Records shown >>
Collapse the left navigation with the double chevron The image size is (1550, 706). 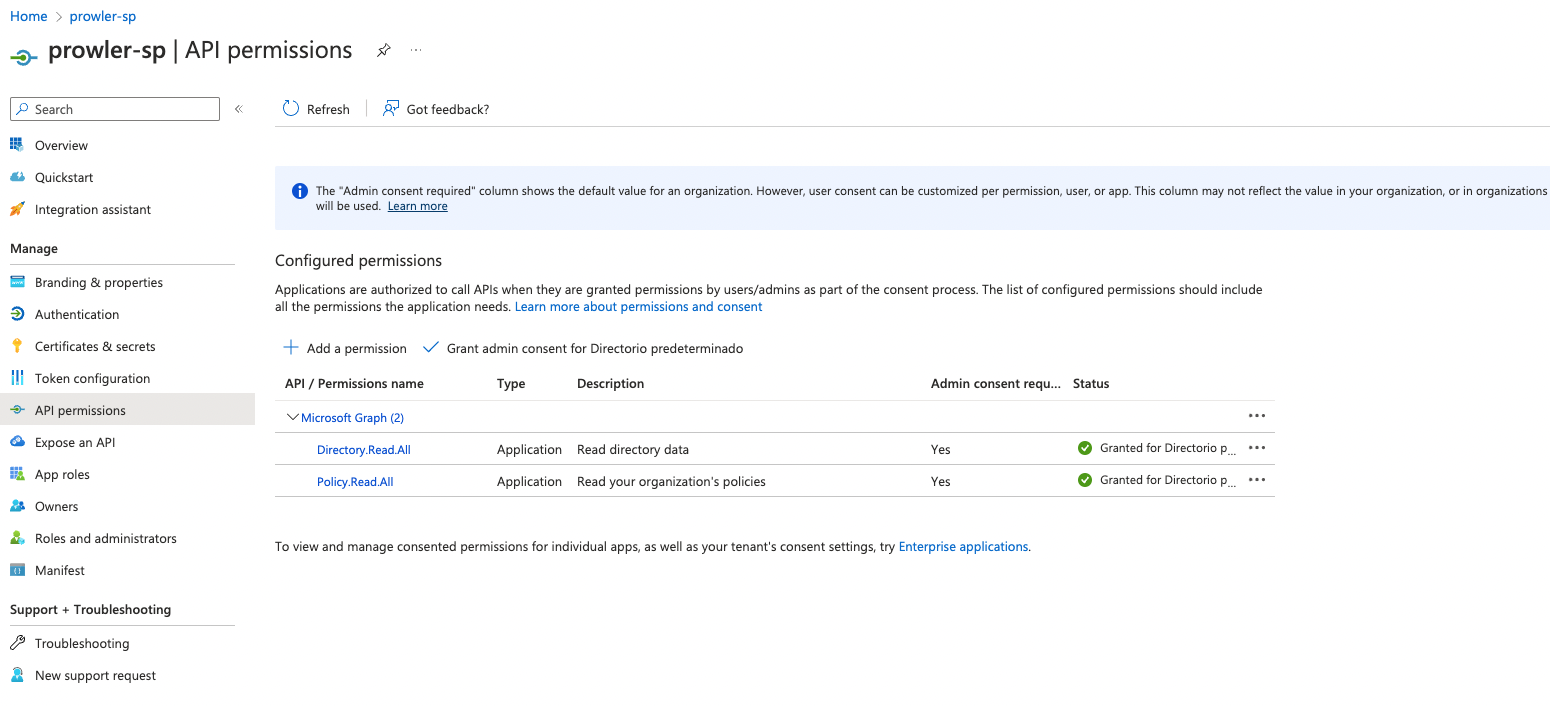[x=238, y=108]
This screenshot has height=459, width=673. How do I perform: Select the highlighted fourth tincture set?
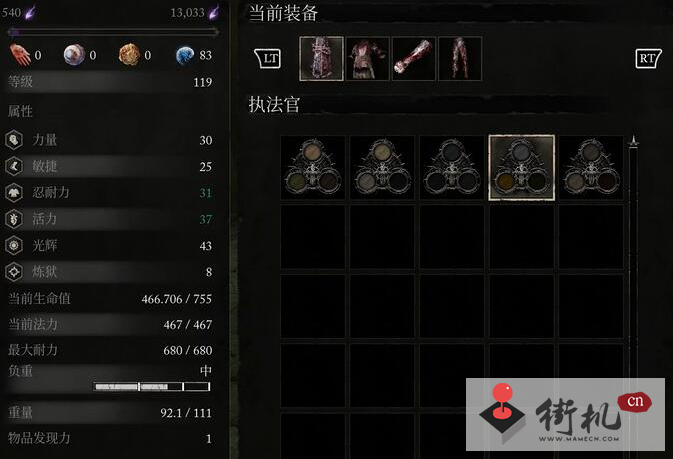521,168
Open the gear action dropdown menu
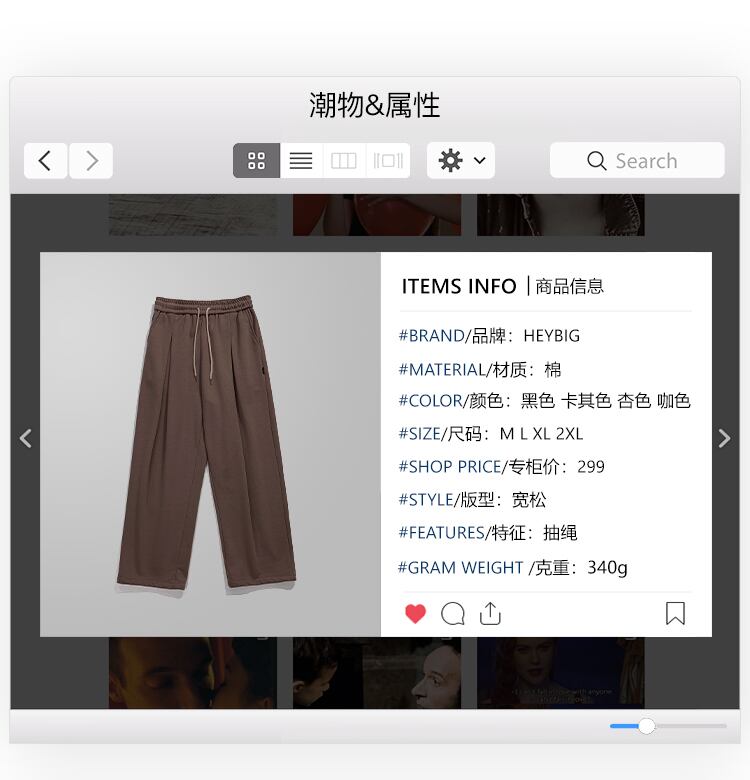The image size is (750, 780). point(461,161)
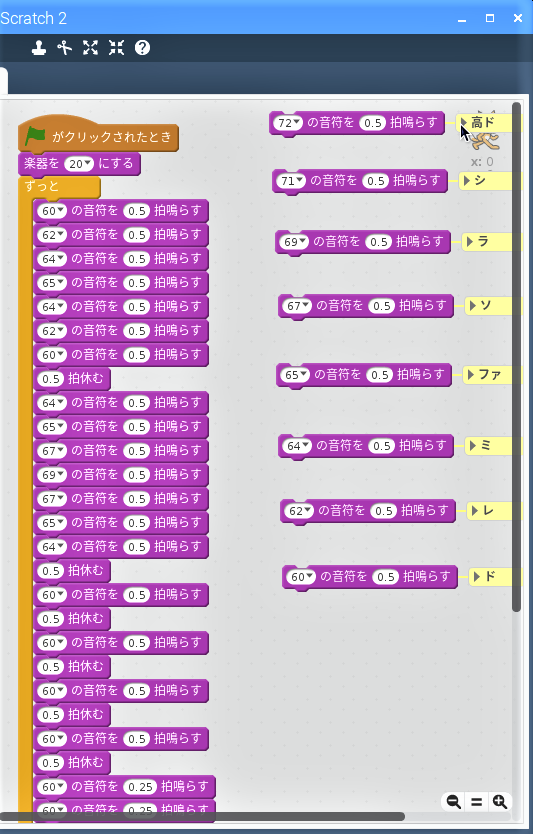Click the ずっと forever block
The height and width of the screenshot is (834, 533).
pos(59,186)
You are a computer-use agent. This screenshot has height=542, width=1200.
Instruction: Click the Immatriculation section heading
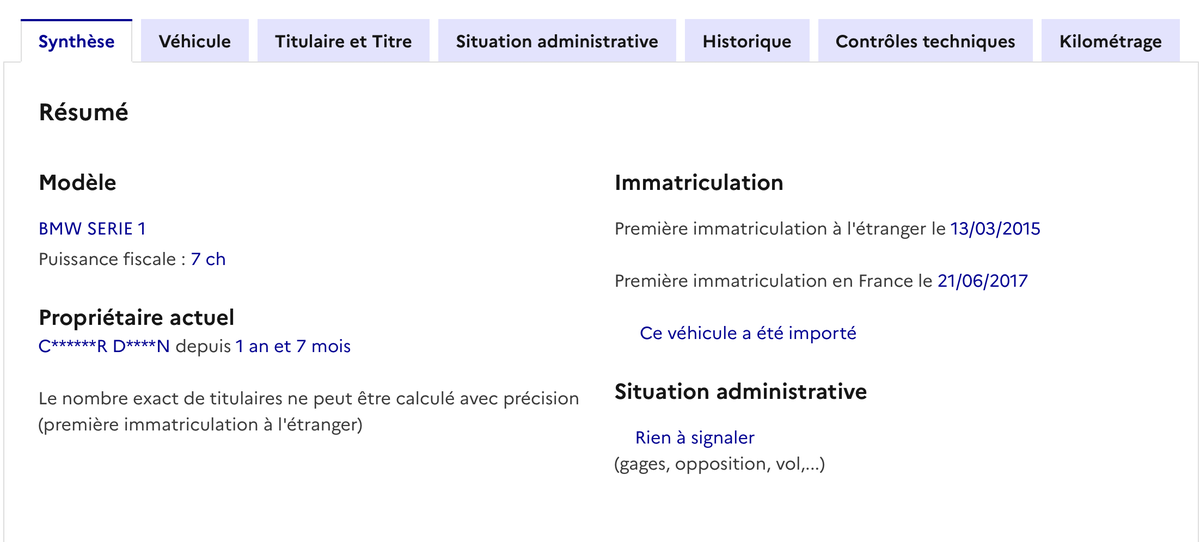pos(699,183)
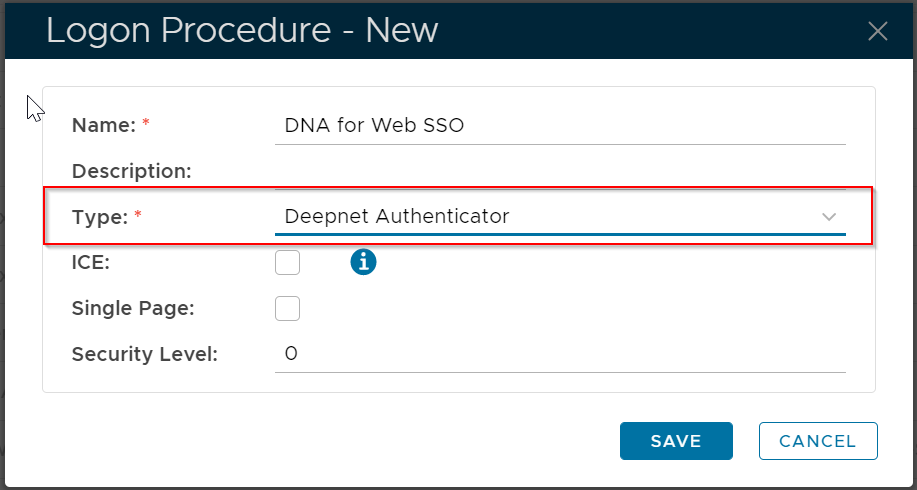Screen dimensions: 917x490
Task: Click the Single Page label
Action: pyautogui.click(x=133, y=308)
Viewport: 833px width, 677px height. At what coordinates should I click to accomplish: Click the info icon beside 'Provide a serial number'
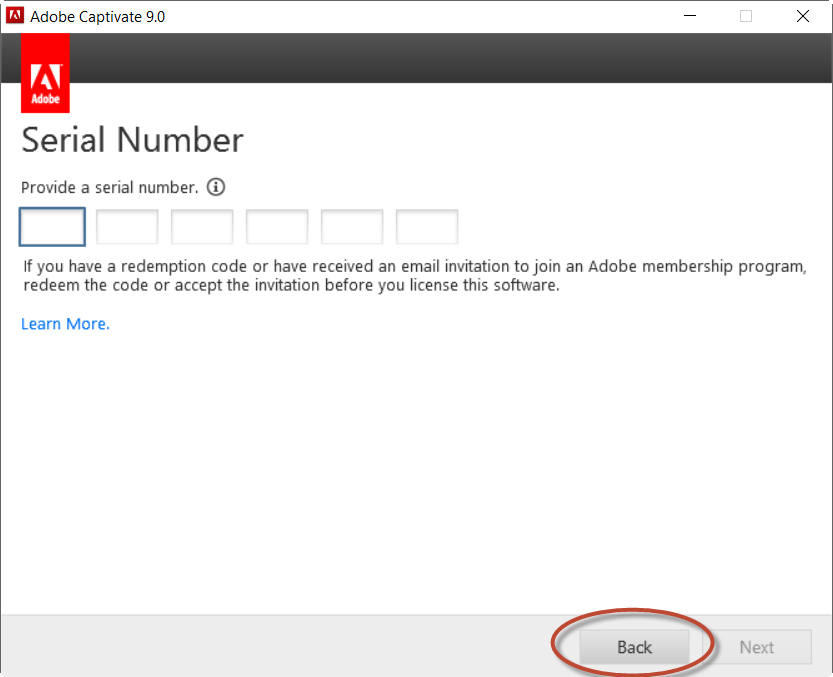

What the task requires >> Copy the listing above exactly, but only from the line with "Open the gear action dropdown menu" through the line with "You are a computer-use", including those two lines and excluding any picture.

Solution to this exercise >>
Open the gear action dropdown menu
The image size is (750, 780). point(461,161)
Click the ずっと forever block
The height and width of the screenshot is (834, 533).
pos(59,186)
You are a computer-use agent. This screenshot has height=542, width=1200.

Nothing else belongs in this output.